Air Zoo’s Name Has Nothing To Do with Kalamazoo
Since I've moved to Kalamazoo, and known about the Air Zoo, I always assumed that its name was derived from the city, despite ACTUALLY being in Portage. But it turns out... no.
The Air Zoo has been a staple in the community for more than 40 years, and it turns out, Kalamazoo wasn't even considered when naming the museum.
Museum founders Suzanne and Pete Parish began curating the founding collection of the Air Zoo well before it would open. Sue served with the Women Airforce Service Pilots (WASP), and after her service, met Pete, who was a former WWII Marine Air Corps Aviator.
In 1959, Pete began their collection of planes, that would eventually include a 35C Bonanza, a Stearman Biplane, an AT-6, and a Grumman Wildcat. They then also found a P-40 "WASP" in Texas that she had always dreamed of flying following her service in the military.
Then, she was hooked, and purchased her trademark plane, a pink Flying Tiger, which now hangs in the museum to this day.
If you're noticing a trend in the plane names, then you've likely put the pieces together already. What eventually became the "Air Zoo," had more to do with the names of the planes, than it did with Kalamazoo.

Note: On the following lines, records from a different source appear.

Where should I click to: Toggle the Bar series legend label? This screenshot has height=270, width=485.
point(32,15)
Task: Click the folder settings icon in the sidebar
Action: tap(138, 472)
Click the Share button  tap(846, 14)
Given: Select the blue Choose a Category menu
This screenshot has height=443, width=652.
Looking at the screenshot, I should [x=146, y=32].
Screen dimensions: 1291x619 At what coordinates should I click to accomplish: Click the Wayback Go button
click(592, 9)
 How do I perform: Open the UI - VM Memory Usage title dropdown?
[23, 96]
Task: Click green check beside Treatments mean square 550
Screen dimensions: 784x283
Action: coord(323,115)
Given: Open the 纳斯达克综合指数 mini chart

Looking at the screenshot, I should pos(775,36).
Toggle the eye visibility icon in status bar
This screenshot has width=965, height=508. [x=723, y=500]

With the addition of Grumman Bearcat, the couple decided to open the museum know as the "Air Zoo" because of all of the animal names for planes - Wildcat, Hellcat, Bearcat, Flying Tiger, and WASP.

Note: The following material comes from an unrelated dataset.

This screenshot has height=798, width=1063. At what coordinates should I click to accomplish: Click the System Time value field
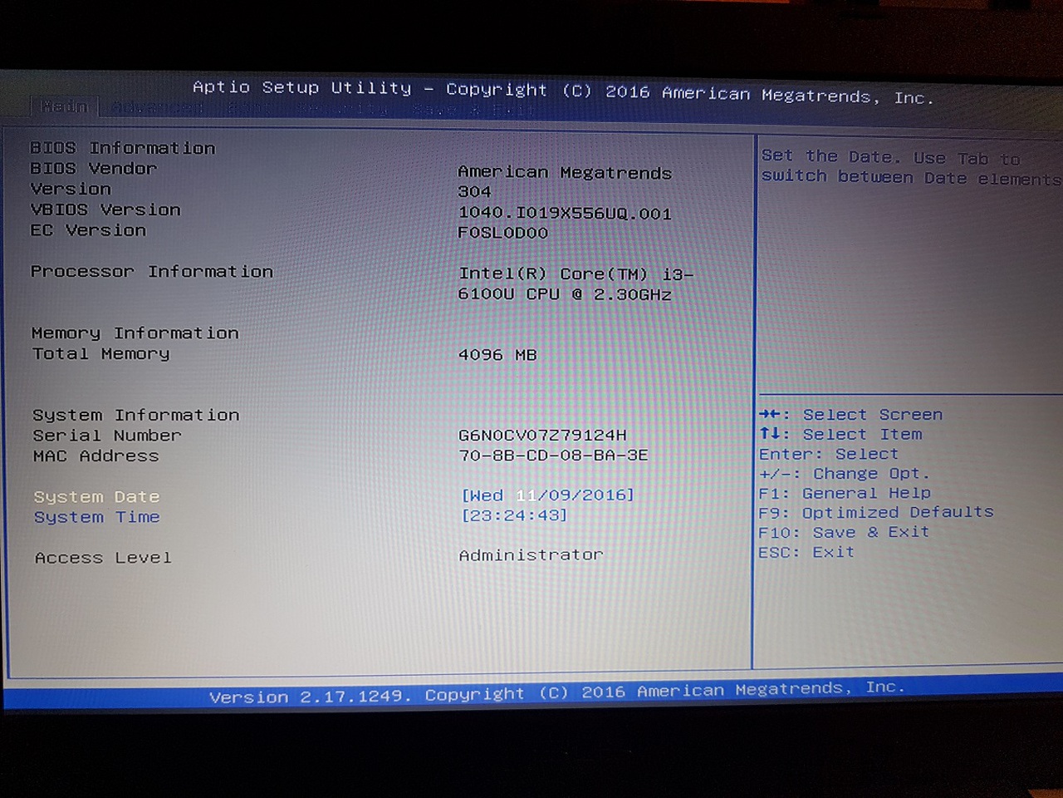(514, 515)
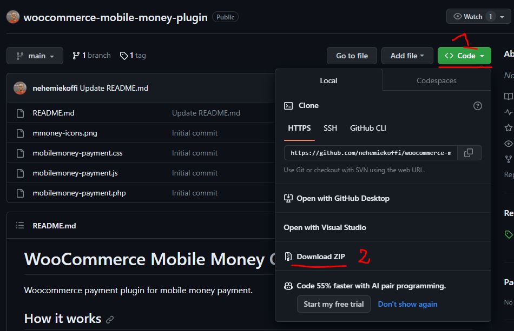Click nehemiekoffi's avatar in the commit row
This screenshot has width=514, height=331.
pyautogui.click(x=20, y=88)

I always kind of saw the museum as a "zoo for airplanes," but didn't take into account the actual names of the planes, which makes SO much more sense now. AND, the museum has grown exponentially since opening in 1979.
The collection now includes most of the original planes, and a strong history of the WWII planes and their history. But also branched out into space travel, the Jet Age, and even has on display, an SR-71B Blackbird, which is very rare.
And with it getting to be colder outside, you'll need more indoor activities. The Air Zoo is a perfect activity for you and the family.